## About this task
Starting at the line that contains "GovTechのMark43、North Miami Police" and ending at the line that contains "国産AIのSakana AI、防衛省と約9.7億円の研究契約 情報分析をAIエージェントで高速化", the lines below are to be given again exactly, with nothing added.

═══ Material for this exercise

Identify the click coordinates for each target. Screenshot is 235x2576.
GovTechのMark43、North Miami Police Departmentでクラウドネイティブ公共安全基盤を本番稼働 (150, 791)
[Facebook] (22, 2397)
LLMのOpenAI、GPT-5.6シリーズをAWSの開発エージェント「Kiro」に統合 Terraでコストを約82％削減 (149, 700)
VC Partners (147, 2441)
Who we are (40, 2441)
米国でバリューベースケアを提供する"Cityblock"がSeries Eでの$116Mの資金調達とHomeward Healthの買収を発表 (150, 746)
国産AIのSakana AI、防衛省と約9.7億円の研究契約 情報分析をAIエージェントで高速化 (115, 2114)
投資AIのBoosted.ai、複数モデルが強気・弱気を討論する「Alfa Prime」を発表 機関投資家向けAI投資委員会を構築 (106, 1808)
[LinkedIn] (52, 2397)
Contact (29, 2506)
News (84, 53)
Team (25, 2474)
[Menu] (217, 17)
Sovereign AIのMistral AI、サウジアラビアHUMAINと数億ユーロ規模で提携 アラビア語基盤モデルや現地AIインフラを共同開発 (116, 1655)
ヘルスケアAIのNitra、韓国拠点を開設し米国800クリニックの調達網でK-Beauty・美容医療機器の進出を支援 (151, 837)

══════

## Response
GovTechのMark43、North Miami Police Departmentでクラウドネイティブ公共安全基盤を本番稼働 (150, 791)
[Facebook] (22, 2397)
LLMのOpenAI、GPT-5.6シリーズをAWSの開発エージェント「Kiro」に統合 Terraでコストを約82％削減 (149, 700)
VC Partners (147, 2441)
Who we are (40, 2441)
米国でバリューベースケアを提供する"Cityblock"がSeries Eでの$116Mの資金調達とHomeward Healthの買収を発表 (150, 746)
国産AIのSakana AI、防衛省と約9.7億円の研究契約 情報分析をAIエージェントで高速化 (115, 2114)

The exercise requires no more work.